Weiterhin existieren verschiedenen Formen der Körpermodifikation, die auf bestimmte Ethnien oder Kulturkreise beschränkt sind oder waren und im Westen nicht praktiziert werden, beispielsweise Lotosfuß, Brustbügeln, Tellerlippen, Lippenpflock, Schädeldeformation oder Padaung.
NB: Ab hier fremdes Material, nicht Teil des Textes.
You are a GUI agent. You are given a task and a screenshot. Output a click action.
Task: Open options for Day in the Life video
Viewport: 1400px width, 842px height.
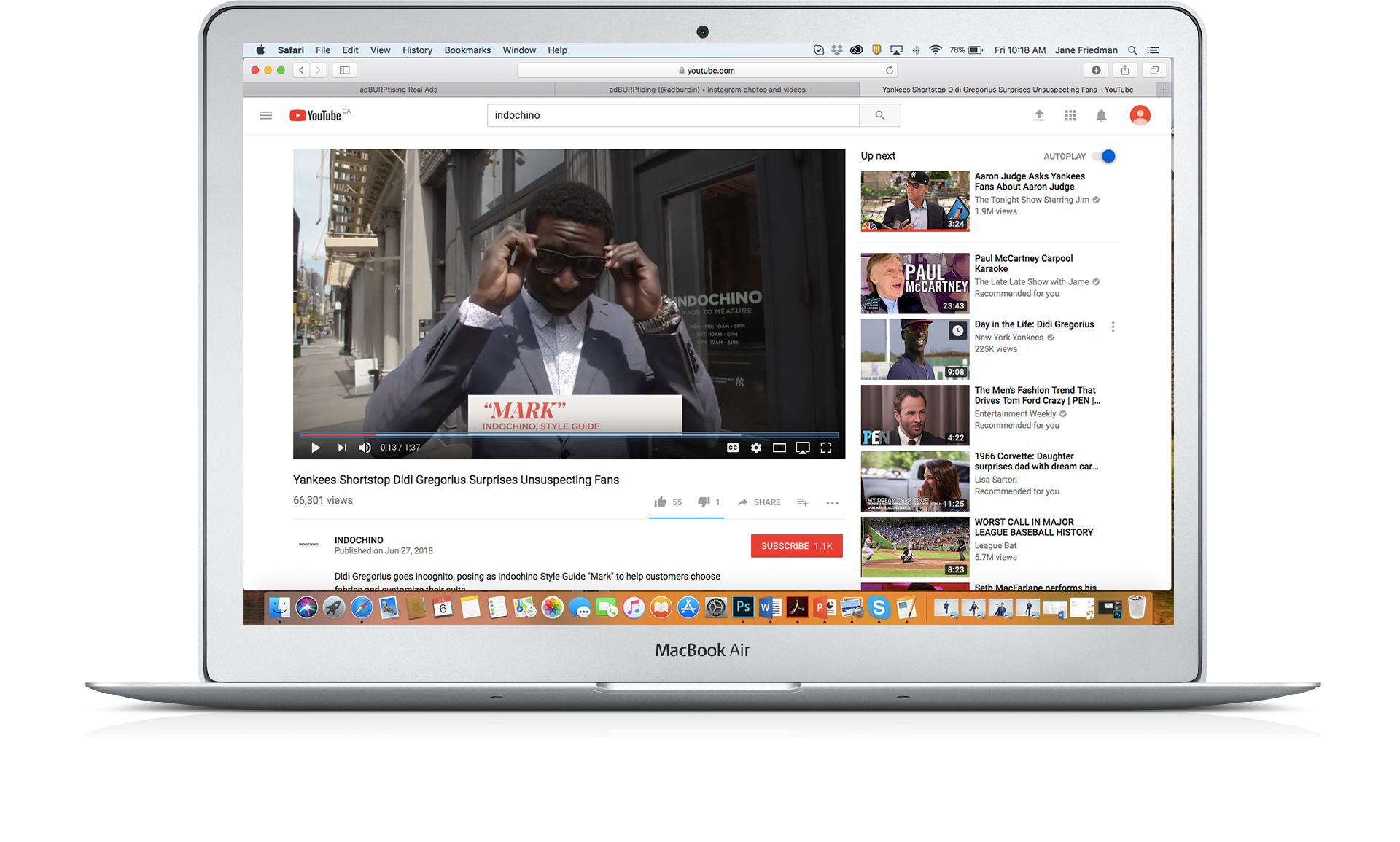tap(1113, 327)
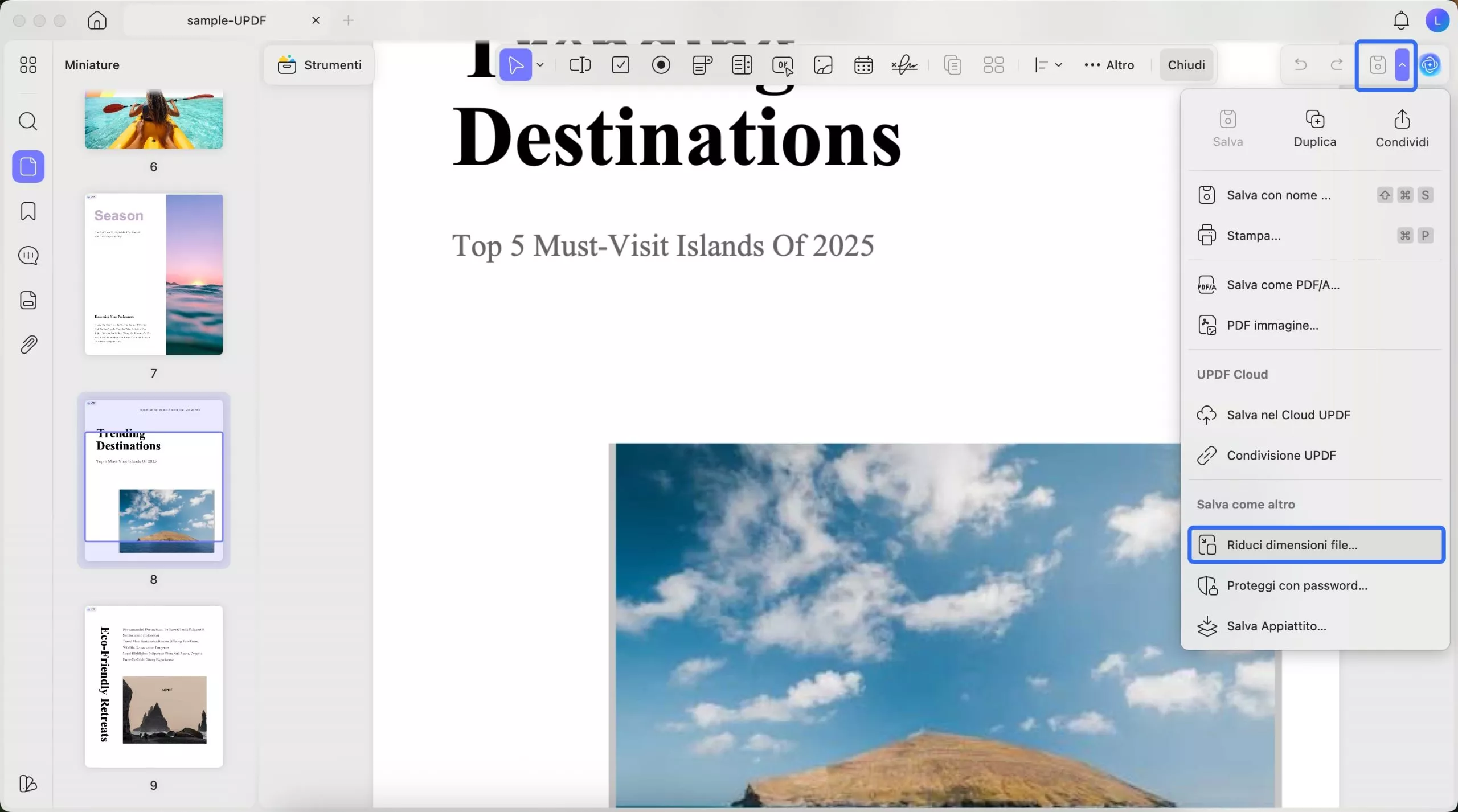Select the signature field tool
The width and height of the screenshot is (1458, 812).
point(904,65)

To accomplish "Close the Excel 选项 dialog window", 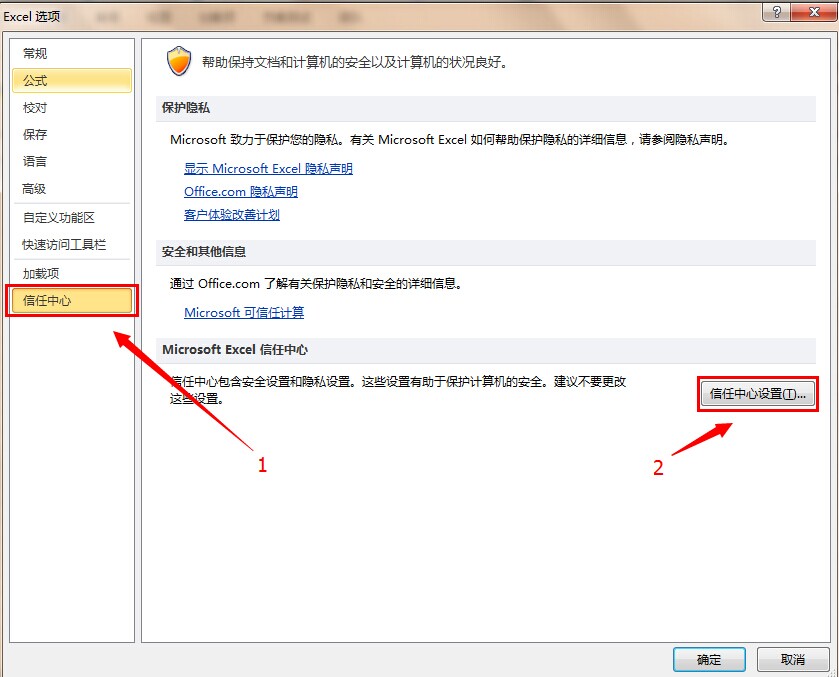I will [x=809, y=12].
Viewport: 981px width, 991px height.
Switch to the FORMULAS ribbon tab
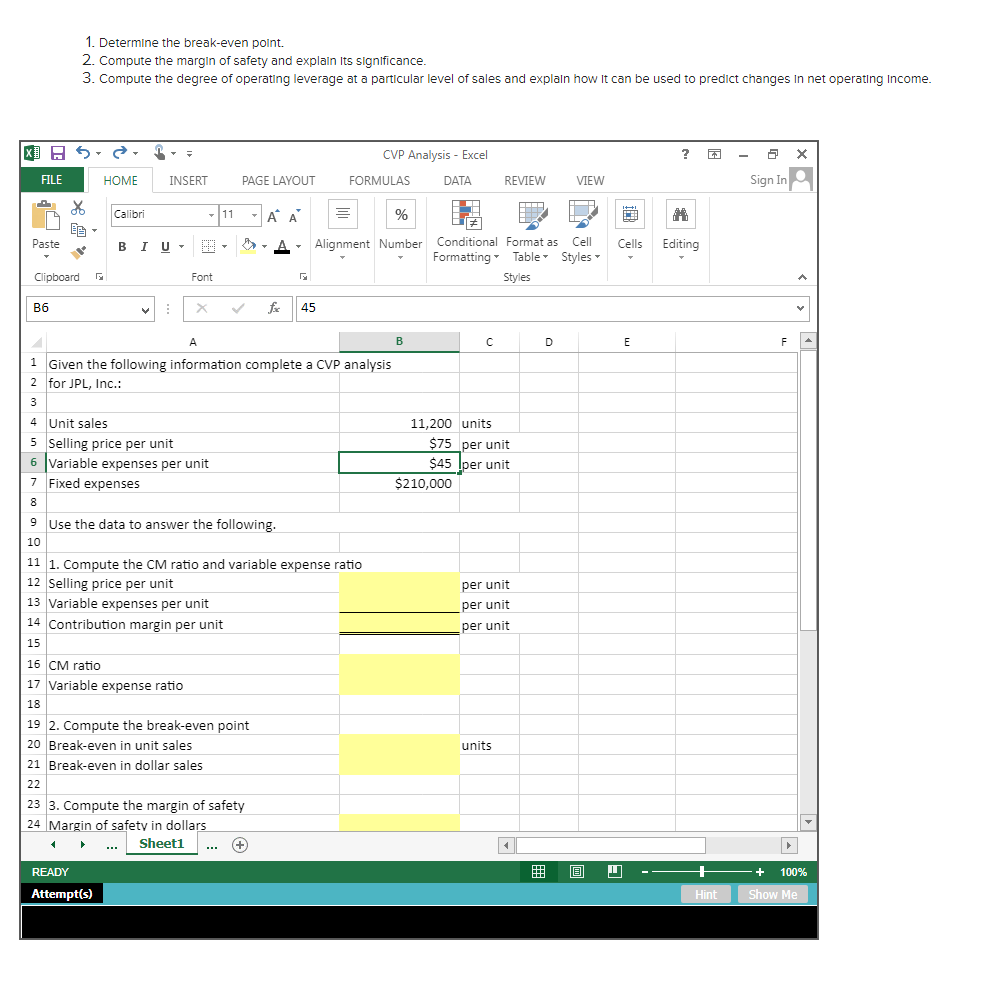coord(379,181)
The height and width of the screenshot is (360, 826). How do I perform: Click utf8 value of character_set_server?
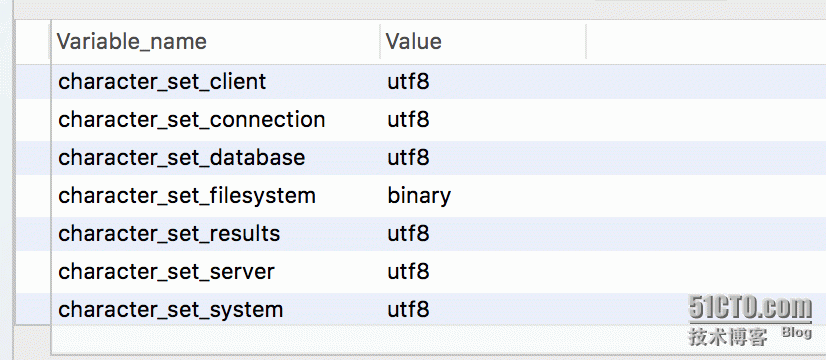pos(408,271)
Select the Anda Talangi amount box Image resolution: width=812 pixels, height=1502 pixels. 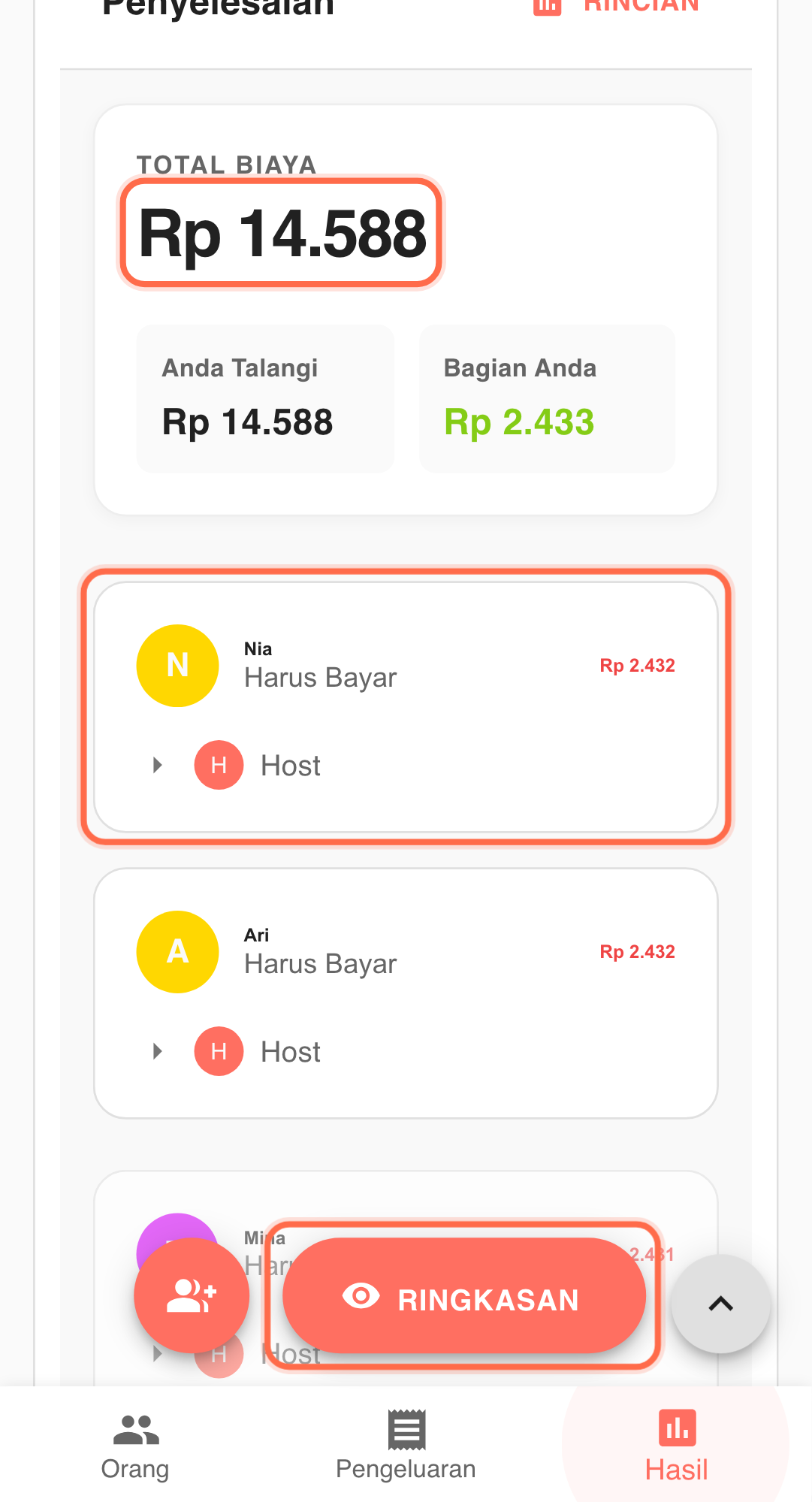(x=265, y=399)
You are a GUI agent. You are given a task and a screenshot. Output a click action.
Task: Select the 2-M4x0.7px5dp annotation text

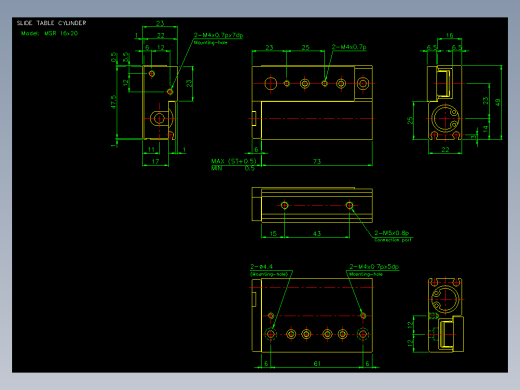pos(374,266)
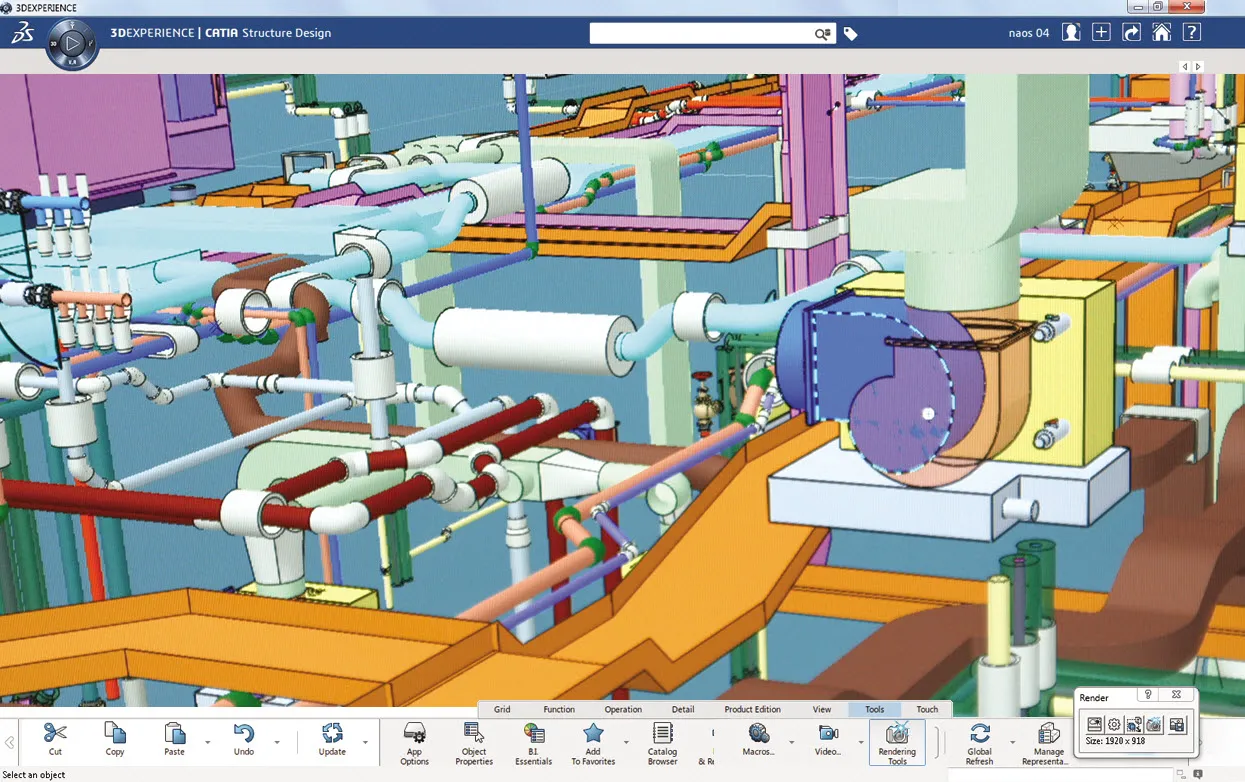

Die Abgrenzung gegenüber schönheitschirurgischen Eingriffe ist teilweise nicht eindeutig. So wird eine Brustvergrößerung oder Rippenentfernung in der Regel nicht zu dem Bereich Body-Modification gezählt, andere Silikonimplantate hingegen schon. Ebenso würde eine religiös motivierte Zirkumzision nicht dazuzählen. Es entscheidet im konkreten Fall das Motiv für den Eingriff, ob er in die Kategorie der Body-Modification fällt.
Motive
Die Motive einer Person, ihren Körper durch physische Eingriffe permanent zu verändern, sind facettenreich. Sie variieren zwischen Individuen und Kulturen.[1]
Ästhetische Motive
Das wohl heutzutage häufigst anzutreffende Motiv ist schlichtweg die Verschönerung und Zierde des Körpers. Was jeweils als schön anzusehen ist, wird stark durch soziale und kulturelle Vorgaben beeinflusst und manifestiert sich im vorherrschenden Schönheitsideal. Dieses unterscheidet sich je nach Epoche und Kulturkreis. Bezüglich Körpermodifikationen ist auffallend, dass seit der zweiten Hälfte des 20. Jahrhunderts das Schönheitsideal in westlichen Kulturen zunehmend durch Einflüsse aus Indigene Völkern inspiriert wurde. Zahlreiche Formen der Körpermodifikation wie Piercing oder Branding, die heute von der jungen Generation als schön und ästhetisch angesehen werden und weitgehend akzeptiert sind, wurden vor wenigen Jahrzehnten im Westen sozial geächtet und als „primitive Stammesrituale“ betrachtet. Weiterhin spielt in der modernen Gesellschaft der Faktor Schönheit gegenüber früher eine wesentlich größerer Rolle. Die Partnerwahl findet heute frei von Standes- und Rollenkonventionen statt, die Medien konfrontieren mit perfekten Vorbildern und das Aussehen nimmt mehr als früher auch in beruflichen Kontexten eine wichtige Funktion ein, was zu Ausgrenzung bis hin zu Lookism führen kann.[1]
Rituelle Motive
In vielen archaischen Kulturkreisen stellt die Veränderung des menschlichen Körpers einen rituellen Eingriff dar, der als Initiationsritual dient. Die Modifikation erfolgt meist im späten Kindes- oder frühem Jugendalter und stellt den Übergang zur Welt der Erwachsenen dar. Eine wesentliche Komponente des Rituals ist das Aushalten und Transzendieren der mit dem Eingriff einhergehenden Schmerzen.[2] Auch als Abgrenzung gegenüber anderen Stämmen werden Körpermodifikationen eingesetzt.[1]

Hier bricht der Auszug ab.